------ Material for the task ------

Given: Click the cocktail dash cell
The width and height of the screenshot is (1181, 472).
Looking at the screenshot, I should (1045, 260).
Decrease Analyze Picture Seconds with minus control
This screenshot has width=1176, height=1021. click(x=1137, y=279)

------

=== What you should do ===
Present every line of the listing above as a numbered list, leaving out any blank lines.

=== Task solution ===
1. Given: Click the cocktail dash cell
2. The width and height of the screenshot is (1181, 472).
3. Looking at the screenshot, I should (1045, 260).
4. Decrease Analyze Picture Seconds with minus control
5. This screenshot has width=1176, height=1021. click(x=1137, y=279)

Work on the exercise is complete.